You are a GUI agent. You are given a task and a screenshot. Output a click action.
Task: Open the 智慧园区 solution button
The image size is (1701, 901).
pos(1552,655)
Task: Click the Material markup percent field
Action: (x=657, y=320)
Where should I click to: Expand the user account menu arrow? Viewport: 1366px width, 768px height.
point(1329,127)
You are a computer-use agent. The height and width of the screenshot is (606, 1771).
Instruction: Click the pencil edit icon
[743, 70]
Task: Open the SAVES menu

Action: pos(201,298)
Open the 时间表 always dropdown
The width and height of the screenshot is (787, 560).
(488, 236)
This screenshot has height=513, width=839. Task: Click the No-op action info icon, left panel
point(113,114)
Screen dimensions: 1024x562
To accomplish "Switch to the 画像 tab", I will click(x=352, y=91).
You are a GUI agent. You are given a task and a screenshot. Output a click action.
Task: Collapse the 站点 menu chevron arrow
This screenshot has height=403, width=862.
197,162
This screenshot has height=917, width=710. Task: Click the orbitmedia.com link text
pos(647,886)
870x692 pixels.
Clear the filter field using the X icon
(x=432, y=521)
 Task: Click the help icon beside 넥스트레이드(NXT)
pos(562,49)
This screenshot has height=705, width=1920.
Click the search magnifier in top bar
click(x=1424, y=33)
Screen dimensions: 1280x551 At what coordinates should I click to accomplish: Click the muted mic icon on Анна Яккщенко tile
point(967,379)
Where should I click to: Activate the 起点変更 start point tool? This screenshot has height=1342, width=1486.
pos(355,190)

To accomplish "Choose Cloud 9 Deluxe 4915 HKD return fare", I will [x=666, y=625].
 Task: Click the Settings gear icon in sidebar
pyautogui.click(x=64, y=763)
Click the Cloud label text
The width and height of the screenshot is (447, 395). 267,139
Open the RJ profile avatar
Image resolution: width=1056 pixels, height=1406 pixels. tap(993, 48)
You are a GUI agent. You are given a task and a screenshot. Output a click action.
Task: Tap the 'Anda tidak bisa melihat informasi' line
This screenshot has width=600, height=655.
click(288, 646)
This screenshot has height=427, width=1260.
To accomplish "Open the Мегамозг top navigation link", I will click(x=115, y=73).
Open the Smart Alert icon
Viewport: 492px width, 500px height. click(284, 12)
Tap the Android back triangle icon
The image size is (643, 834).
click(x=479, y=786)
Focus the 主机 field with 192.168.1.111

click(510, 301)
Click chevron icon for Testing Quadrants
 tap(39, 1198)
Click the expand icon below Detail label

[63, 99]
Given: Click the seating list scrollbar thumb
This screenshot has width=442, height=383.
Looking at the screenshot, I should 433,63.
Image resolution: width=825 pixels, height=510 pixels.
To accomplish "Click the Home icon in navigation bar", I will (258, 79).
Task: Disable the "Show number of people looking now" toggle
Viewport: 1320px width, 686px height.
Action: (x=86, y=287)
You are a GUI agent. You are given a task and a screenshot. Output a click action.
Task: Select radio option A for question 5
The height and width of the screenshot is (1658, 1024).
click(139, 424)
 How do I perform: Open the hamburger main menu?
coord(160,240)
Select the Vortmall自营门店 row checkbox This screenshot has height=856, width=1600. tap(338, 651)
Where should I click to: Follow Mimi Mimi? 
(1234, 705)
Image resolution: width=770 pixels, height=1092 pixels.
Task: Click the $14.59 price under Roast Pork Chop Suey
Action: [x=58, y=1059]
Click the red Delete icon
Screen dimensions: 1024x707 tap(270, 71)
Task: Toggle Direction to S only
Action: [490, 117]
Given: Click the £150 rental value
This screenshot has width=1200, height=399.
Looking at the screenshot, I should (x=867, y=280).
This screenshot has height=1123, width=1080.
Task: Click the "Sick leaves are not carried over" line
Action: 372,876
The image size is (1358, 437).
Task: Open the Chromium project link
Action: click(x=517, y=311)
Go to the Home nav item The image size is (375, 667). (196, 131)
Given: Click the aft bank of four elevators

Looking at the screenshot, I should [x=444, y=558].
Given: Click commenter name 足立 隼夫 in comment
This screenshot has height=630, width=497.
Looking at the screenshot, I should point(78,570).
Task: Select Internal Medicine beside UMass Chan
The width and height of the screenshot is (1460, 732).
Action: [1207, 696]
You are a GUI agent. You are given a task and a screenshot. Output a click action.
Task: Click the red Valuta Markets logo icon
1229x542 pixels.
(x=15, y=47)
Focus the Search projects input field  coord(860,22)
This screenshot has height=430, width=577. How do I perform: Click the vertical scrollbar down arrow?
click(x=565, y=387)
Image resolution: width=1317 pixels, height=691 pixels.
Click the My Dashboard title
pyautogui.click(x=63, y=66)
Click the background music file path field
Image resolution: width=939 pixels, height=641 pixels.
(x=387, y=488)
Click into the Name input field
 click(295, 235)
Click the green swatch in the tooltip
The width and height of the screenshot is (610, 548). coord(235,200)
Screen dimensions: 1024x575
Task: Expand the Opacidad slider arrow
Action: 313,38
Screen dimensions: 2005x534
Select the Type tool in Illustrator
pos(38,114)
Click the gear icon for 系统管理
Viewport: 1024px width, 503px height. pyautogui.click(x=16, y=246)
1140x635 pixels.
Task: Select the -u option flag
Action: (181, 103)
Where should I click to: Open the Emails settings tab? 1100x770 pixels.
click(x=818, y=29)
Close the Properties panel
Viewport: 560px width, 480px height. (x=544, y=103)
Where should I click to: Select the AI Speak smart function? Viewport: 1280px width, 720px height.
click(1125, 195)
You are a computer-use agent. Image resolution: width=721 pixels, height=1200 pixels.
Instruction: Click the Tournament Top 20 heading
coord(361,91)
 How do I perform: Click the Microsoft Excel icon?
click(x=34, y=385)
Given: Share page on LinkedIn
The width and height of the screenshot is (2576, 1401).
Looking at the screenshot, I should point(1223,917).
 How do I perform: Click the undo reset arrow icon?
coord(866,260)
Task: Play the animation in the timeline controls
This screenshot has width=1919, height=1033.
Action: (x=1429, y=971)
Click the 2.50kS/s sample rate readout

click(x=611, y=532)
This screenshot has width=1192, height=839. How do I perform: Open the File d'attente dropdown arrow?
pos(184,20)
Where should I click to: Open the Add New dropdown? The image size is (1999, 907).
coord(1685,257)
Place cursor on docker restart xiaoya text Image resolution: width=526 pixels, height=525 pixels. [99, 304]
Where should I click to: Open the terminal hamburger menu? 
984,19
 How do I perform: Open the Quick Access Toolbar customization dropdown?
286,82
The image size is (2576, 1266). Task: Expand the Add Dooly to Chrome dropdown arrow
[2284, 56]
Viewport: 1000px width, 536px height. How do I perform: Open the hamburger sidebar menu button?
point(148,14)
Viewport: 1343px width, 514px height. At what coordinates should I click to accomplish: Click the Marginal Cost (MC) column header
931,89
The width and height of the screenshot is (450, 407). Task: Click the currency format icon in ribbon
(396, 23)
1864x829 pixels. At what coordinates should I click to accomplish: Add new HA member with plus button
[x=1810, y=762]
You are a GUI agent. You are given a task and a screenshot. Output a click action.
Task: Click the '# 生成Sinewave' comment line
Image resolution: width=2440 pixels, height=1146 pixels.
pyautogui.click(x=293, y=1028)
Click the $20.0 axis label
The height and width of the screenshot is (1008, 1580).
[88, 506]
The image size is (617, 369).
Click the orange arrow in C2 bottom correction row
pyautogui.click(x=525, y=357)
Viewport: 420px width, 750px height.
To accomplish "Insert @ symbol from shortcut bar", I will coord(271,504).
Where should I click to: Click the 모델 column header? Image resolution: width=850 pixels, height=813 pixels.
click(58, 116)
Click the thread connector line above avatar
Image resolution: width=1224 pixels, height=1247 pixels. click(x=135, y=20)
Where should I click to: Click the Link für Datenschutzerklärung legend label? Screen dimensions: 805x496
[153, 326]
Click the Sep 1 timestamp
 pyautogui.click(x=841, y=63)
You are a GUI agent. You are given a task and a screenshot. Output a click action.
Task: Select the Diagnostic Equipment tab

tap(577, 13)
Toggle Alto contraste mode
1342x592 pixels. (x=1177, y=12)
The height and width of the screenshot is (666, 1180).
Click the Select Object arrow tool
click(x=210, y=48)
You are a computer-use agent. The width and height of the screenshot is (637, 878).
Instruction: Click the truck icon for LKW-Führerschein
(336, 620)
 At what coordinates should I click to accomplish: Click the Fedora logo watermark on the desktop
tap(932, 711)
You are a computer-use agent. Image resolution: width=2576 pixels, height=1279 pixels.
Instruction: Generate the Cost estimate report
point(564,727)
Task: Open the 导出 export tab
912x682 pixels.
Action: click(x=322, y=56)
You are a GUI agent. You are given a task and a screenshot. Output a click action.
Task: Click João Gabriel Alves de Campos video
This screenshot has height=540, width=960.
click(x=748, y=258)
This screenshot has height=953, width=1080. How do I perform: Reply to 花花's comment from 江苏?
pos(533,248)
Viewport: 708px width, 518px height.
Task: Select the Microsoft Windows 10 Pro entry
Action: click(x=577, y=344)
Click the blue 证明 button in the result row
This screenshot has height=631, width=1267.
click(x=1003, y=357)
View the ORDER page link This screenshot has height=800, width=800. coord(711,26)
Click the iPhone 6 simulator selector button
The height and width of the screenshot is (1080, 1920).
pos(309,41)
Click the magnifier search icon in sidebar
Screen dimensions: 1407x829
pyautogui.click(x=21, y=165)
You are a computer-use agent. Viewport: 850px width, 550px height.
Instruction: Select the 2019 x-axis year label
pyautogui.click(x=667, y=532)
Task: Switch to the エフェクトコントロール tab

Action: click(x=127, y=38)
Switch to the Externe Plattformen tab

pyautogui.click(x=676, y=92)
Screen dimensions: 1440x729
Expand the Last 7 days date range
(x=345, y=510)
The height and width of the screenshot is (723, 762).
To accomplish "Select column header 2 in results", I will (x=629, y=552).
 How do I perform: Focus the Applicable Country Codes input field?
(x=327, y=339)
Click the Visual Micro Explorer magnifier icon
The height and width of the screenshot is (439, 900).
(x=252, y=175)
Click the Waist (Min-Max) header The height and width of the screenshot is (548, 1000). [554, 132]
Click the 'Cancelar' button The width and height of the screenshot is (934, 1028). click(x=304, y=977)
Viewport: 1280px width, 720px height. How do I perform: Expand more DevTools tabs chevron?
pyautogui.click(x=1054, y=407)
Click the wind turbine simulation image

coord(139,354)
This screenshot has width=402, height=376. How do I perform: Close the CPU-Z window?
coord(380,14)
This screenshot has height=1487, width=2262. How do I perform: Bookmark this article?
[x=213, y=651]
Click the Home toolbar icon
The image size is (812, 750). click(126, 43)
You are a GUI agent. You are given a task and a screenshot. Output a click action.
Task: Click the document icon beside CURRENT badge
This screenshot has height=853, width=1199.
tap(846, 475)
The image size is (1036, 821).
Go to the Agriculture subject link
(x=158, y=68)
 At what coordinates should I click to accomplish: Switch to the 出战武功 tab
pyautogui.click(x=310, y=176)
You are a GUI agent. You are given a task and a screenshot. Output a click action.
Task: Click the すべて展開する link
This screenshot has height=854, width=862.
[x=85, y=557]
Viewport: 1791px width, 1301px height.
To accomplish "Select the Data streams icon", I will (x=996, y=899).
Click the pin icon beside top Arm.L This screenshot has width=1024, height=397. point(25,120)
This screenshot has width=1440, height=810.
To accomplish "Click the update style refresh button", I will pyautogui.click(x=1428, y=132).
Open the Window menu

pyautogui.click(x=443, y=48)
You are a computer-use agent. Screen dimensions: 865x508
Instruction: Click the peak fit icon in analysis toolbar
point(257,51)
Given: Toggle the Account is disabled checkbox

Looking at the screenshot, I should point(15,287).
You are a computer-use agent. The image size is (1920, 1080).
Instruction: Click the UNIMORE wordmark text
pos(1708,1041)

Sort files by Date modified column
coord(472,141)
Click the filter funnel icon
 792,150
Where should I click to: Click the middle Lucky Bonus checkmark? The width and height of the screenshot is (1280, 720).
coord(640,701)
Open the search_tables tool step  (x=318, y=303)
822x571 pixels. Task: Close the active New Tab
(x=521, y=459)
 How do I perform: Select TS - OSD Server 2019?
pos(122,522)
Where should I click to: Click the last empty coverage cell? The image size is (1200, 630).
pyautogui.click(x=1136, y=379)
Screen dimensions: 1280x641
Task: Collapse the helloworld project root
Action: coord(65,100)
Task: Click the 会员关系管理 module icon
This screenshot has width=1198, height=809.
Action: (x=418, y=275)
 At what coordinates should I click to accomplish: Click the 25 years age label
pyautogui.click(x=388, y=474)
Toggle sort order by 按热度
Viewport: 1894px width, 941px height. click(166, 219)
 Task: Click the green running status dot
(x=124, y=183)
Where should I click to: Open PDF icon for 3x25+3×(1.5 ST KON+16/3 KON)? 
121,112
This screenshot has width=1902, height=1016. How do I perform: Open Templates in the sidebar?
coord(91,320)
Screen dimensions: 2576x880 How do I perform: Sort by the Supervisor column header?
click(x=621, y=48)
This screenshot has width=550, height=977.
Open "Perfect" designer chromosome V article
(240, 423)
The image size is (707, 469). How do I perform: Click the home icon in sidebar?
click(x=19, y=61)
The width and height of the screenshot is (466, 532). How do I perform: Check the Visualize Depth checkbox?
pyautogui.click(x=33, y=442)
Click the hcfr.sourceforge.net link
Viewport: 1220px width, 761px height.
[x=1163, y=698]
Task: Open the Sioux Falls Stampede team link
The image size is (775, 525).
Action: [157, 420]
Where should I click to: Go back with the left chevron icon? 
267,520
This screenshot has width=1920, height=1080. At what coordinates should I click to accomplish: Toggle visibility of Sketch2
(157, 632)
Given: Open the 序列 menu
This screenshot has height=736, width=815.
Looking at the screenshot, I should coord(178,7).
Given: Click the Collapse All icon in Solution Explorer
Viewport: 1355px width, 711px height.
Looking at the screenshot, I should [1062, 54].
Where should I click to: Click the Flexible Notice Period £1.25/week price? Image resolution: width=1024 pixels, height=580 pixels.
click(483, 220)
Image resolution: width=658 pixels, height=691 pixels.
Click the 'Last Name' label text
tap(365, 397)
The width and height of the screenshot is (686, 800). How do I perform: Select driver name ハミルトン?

* What is expected
In the entries above, work out how many lines contain the string "Explorer", and give only that number.

* Your response
2